Copy the stretch of the records from the line containing "Where should I click to: Click the Gemini" through the end of the records, substituting "View menu" for "Navigate menu" and leaving everything else unchanged.

Material for this exercise:
— begin —

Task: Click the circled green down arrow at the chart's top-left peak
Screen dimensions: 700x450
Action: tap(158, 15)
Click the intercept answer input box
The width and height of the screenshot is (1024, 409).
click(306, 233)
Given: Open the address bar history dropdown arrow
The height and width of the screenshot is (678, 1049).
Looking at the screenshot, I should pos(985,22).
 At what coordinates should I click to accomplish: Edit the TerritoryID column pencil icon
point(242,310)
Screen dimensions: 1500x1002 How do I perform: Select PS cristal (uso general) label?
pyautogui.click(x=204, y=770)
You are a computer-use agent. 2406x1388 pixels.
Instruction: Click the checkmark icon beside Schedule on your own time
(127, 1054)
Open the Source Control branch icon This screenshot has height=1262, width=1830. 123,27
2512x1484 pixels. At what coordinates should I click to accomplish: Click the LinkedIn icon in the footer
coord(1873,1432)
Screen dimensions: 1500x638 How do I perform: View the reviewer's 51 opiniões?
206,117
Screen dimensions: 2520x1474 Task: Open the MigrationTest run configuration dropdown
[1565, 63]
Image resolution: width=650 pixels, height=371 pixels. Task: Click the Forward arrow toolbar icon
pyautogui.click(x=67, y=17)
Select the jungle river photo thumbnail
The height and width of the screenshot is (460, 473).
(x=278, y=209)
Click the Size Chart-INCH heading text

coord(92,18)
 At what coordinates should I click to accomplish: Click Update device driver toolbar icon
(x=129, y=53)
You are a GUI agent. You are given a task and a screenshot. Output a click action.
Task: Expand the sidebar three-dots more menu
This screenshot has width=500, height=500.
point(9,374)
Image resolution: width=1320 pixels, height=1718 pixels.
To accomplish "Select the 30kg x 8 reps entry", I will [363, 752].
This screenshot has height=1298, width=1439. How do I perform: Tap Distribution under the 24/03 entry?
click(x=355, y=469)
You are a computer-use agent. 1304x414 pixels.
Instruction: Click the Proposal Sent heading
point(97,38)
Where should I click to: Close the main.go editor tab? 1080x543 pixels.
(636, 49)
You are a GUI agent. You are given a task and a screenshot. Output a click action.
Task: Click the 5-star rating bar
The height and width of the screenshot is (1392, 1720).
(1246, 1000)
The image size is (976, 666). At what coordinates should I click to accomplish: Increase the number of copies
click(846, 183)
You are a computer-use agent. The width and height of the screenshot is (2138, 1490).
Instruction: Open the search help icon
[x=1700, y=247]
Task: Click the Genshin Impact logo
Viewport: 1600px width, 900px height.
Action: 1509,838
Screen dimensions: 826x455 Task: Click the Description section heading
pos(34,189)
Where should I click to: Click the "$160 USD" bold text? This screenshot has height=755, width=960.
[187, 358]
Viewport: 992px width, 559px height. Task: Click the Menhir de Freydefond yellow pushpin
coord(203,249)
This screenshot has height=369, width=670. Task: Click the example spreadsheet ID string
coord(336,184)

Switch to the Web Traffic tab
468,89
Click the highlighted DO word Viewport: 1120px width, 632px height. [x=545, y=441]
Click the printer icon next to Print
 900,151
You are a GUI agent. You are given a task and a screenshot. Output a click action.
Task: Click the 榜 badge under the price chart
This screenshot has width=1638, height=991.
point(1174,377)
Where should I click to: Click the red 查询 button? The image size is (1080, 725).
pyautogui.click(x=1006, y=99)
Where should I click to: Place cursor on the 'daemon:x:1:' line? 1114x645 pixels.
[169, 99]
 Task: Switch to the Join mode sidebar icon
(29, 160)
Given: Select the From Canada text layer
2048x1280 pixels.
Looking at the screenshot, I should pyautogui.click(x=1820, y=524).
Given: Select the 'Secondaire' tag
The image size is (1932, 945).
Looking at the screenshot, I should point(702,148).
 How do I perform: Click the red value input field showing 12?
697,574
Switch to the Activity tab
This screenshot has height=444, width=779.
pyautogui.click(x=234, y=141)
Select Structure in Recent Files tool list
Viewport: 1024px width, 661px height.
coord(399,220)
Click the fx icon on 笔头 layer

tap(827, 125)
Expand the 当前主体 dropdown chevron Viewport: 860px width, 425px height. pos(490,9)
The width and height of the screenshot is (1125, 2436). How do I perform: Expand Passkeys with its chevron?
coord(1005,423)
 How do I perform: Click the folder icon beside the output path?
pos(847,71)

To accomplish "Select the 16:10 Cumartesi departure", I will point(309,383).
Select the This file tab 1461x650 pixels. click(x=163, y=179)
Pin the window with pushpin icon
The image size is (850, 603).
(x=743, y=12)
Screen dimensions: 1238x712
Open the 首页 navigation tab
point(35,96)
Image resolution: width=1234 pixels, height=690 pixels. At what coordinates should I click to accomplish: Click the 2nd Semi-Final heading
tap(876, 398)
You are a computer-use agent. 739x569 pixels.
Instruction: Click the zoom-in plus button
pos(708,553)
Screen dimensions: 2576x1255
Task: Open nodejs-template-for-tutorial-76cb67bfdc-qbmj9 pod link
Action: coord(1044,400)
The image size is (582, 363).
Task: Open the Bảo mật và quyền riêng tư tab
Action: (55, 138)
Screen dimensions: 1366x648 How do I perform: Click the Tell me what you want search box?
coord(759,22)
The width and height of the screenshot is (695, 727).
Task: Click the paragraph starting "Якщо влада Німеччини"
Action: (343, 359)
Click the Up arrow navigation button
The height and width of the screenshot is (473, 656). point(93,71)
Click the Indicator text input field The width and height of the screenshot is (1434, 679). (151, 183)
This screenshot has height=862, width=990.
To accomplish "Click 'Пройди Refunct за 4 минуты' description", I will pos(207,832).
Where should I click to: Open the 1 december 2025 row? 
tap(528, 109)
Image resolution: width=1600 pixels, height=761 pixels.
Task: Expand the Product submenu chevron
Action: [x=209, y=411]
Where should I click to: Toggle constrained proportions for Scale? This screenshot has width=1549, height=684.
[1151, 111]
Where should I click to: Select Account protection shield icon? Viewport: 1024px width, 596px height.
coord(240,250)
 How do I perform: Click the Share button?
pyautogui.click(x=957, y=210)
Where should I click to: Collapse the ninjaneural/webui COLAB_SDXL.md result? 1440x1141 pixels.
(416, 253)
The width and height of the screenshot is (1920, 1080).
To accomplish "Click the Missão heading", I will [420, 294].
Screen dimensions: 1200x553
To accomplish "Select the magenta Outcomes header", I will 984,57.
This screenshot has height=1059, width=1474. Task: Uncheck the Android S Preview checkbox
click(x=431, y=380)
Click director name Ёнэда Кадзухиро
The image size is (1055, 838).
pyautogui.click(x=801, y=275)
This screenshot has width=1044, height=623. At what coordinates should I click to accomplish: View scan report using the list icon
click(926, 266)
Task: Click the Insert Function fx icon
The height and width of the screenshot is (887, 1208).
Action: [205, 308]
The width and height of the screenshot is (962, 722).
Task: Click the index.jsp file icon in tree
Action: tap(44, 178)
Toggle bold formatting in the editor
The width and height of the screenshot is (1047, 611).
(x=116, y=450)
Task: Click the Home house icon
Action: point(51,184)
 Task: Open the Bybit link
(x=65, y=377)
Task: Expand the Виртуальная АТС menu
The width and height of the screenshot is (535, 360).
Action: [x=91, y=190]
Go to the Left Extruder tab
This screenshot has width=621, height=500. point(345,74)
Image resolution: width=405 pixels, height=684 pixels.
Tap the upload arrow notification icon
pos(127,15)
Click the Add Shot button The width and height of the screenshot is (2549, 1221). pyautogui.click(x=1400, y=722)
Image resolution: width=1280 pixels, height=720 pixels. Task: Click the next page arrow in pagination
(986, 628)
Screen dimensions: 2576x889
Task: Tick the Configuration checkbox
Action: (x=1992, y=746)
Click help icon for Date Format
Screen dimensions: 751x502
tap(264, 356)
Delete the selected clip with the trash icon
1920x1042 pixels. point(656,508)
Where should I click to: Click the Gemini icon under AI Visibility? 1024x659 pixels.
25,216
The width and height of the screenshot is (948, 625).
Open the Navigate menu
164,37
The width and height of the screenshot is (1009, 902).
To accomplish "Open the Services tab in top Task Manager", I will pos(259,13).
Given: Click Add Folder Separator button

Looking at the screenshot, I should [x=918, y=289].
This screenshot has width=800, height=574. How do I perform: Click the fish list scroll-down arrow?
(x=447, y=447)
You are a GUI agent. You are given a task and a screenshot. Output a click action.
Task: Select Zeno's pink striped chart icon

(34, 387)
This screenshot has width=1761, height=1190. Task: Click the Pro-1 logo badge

— end —

Solution for this task:
Where should I click to: Click the Gemini icon under AI Visibility? 1024x659 pixels.
25,216
The width and height of the screenshot is (948, 625).
Open the View menu
164,37
The width and height of the screenshot is (1009, 902).
To accomplish "Open the Services tab in top Task Manager", I will pos(259,13).
Given: Click Add Folder Separator button

Looking at the screenshot, I should [x=918, y=289].
This screenshot has width=800, height=574. How do I perform: Click the fish list scroll-down arrow?
(x=447, y=447)
You are a GUI agent. You are given a task and a screenshot. Output a click action.
Task: Select Zeno's pink striped chart icon

(34, 387)
This screenshot has width=1761, height=1190. Task: Click the Pro-1 logo badge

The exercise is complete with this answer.